I'm wondering why it is not possible to move out of a shared reference to a vector if the vector is owned and not used afterwards?
I have some code that looks like this:
#[derive(Debug)]
struct Item(usize);
fn main() {
let items = vec!(Item(1), Item(2), Item(3), Item(4));
let num: Item = handle_selection_and_return(items);
dbg!(num);
}
/// Item is selected here, e.g. via UI.
fn select(items: &[Item]) -> &Item {
return &items[1];
}
fn handle_selection_and_return(items: Vec<Item>) -> Item {
// Additional code that may add additional items.
// ...
// Now select the item and return it.
*select(&items)
}
This will lead to the following error:
error[E0507]: cannot move out of a shared reference
--> src/main.rs:20:5
|
20 | *select(&items)
| ^^^^^^^^^^^^^^^ move occurs because value has type `Item`, which does not implement the `Copy` trait
|
note: if `Item` implemented `Clone`, you could clone the value
--> src/main.rs:2:1
|
2 | struct Item(usize);
| ^^^^^^^^^^^ consider implementing `Clone` for this type
...
20 | *select(&items)
| --------------- you could clone this value
For more information about this error, try `rustc --explain E0507`.

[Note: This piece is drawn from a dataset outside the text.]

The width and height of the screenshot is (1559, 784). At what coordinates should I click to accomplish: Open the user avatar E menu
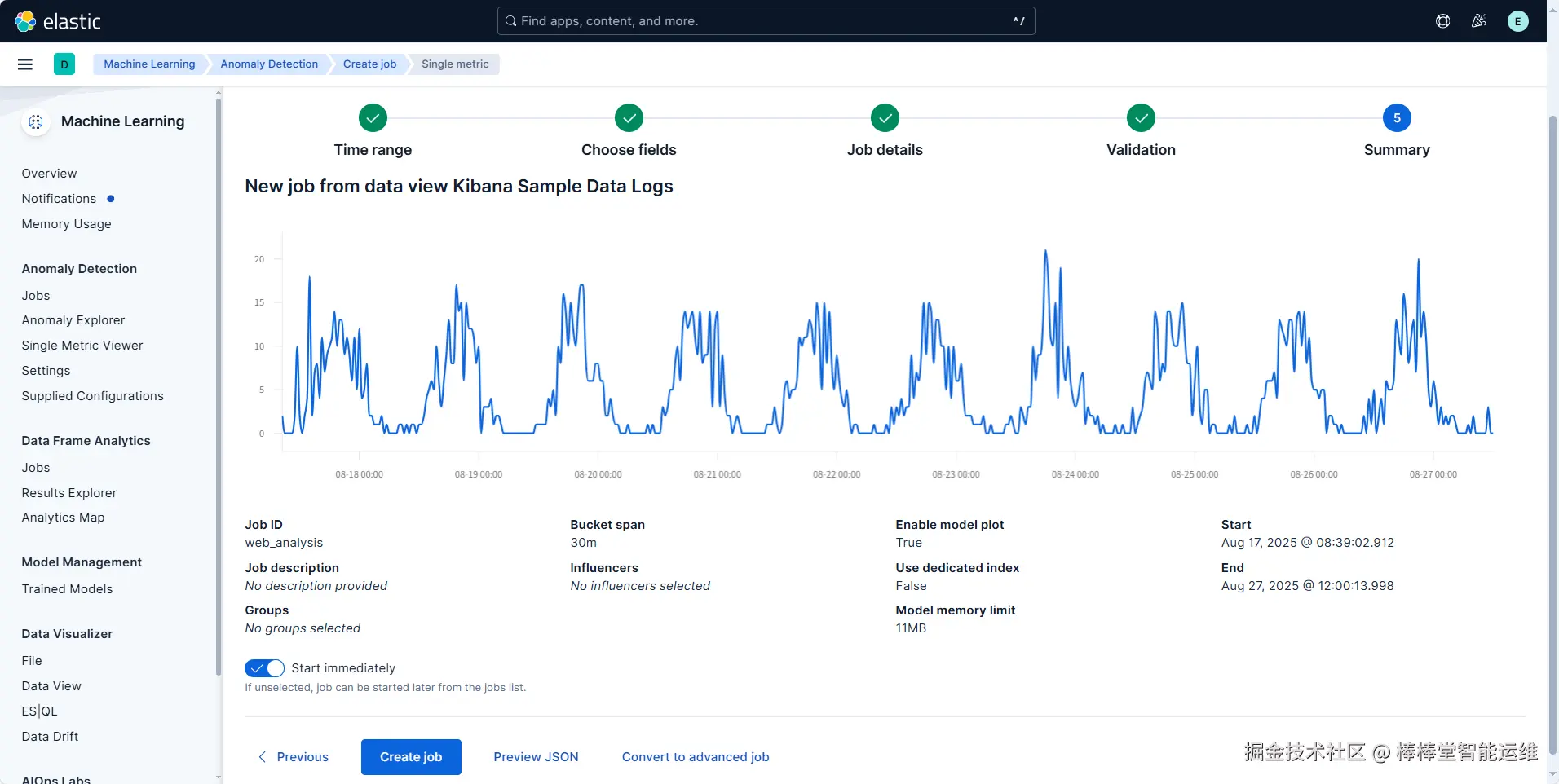click(1517, 21)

error: could not compile `playground` (bin "playground") due to 1 previous error
Link to playground: https://play.rust-lang.org/?version=stable&mode=debug&edition=2021&gist=4f7fdec2bede11ddc81031412aef26f4
I don't see why the item needs to be cloned here, because the vector is not used afterwards. Is there some way to avoid the unnecessary clone?
There are at least a couple different ways to look at this:
Firstly, the language semantics perspective. What you're essentially asking is something like: "if I have a function that takes a reference and returns a reference, why doesn't Rust automatically promote that to taking and returning an owned value when the call site of that function passes a reference to an object it owns and is about to drop".
Even if the language could do that (see below), is it really worth the added complexity? Languages with implicit actions like that can quickly be very hard to understand: each action on its own sounds neat when you read about it in the documentation, but then you see a line that combines two or three of them in some very precise way, and it can quickly lead to "I don't actually understand what this code is doing."
It's far easier for a human to understand if you create a select_owned(Vec<Item>) -> Item
and just use that.
Item
live?Secondly, the memory perspective: the Items in the Vec live in the heap, but a local Item lives on the stack. When you drop the Vec, its heap memory will be deallocated. What would you expect to happen to that stack Item's value, if it had somehow magically been "redirected" to the (no longer valid) heap-allocated Item?
As soon as the Vec is dropped, its Items no longer exist. If you want to keep using one past that lifetime, you'll need to copy it to the new location (in this case, the stack).
Your two standard options for that are .clone()
or copy, the latter being what you're trying to do -- but that requires that the type implement Copy
, which it doesn't. (Note that in your example, you can easily add the derive for Copy; I don't know if that's the case in your real code.)